Concept of Commonsense
Common sense, based on a strict construction of the term, consists of what people in common would agree on that which they sense as their common natural understanding. Some people use the phrase to refer to beliefs or propositions that — in their opinion — most people would consider prudent and of sound judgment, without reliance on esoteric knowledge or study or research, but based upon what they see as knowledge held by people in common. Thus common sense equates to the knowledge and experience which most people already have, or which the person using the term believes that they do or should have. However this is not the common dictionary definition. The most common meaning to the phrase is good sense and sound judgment in practical matters. It has nothing to do with what other people may think or feel. Whatever definition one uses, identifying particular items of knowledge as common sense becomes difficult. Philosophers may choose to avoid using the phrase when using precise language. But common sense remains a perennial topic in epistemology and many philosophers make wide use of the concept or at least refer to it. Common-sense ideas tend to relate to events within human experience (such as good will), and thus appear commensurate with human scale. Often ideas that may be considered to be true by common sense are in fact false.

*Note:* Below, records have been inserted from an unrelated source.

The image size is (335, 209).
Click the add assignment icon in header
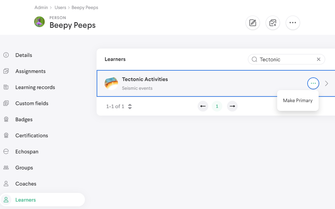(273, 23)
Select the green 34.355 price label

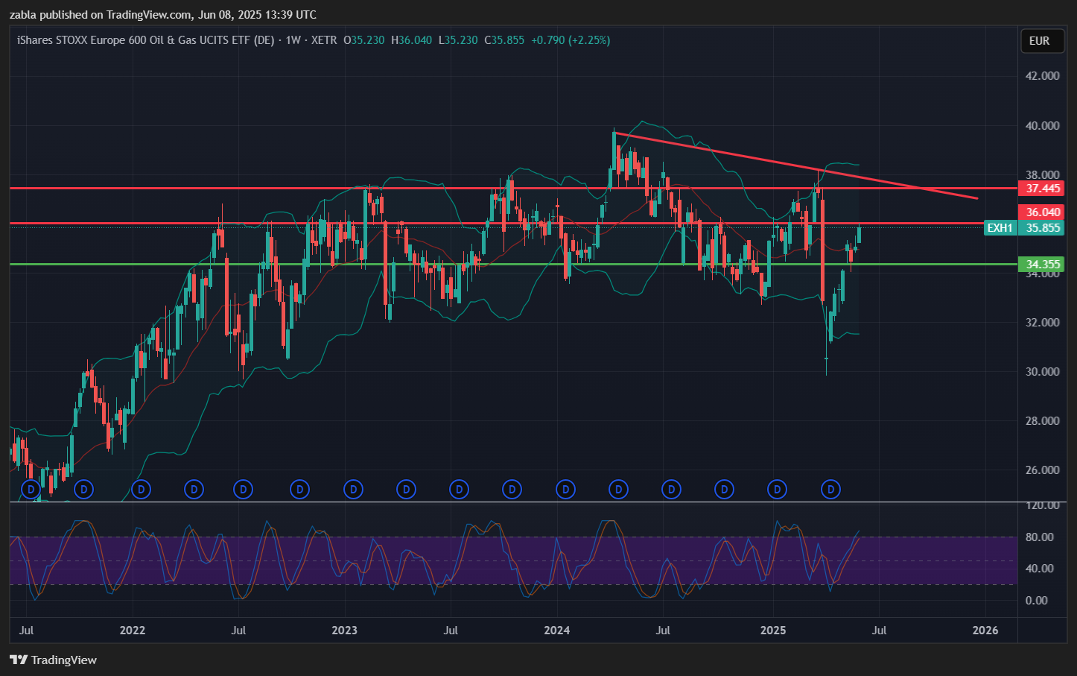[1042, 265]
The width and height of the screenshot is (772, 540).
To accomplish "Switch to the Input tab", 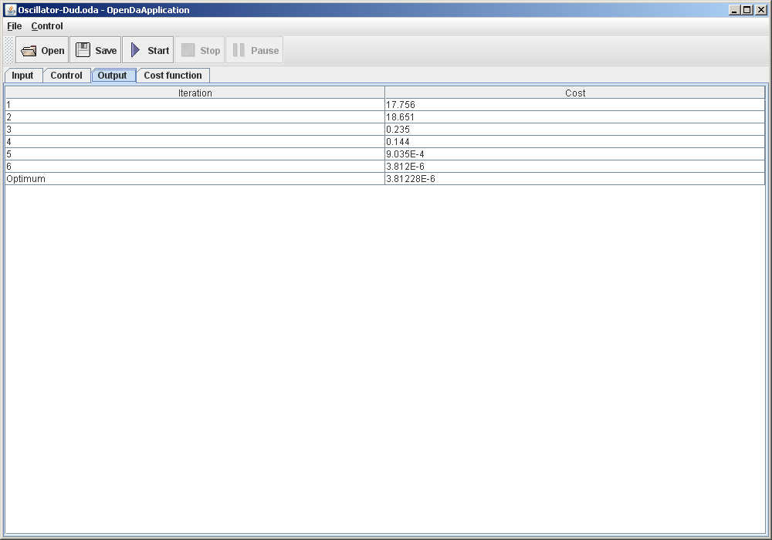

According to Aristotle, the common sense is an actual power of inner sensation whereby the various objects of the external senses (color for sight, sound for hearing, etc) are united and judged such that what one senses by this sense is the substance in which the various attributes inhere It was not, unlike later developments, considered to be on the level of rationality, which properly did not exist in the lower animals, but only in man; this irrational character was because animals not possessing rationality nevertheless required the use of the common sense in order to sense, for example, the difference between this or that thing, and not merely the pleasure and pain of various disparate sensations. Common sense, in this view, differs from later views in that it is concerned with the way one receives sensation, and not with belief, or wisdom held by many; accordingly, it is common, not in the sense of being shared among individuals, or being a genus of the different external senses, but in as much as it is a principle which governs the activity of the external senses.Appeal to common sense characterizes a general epistemological orientation called epistemological particularism.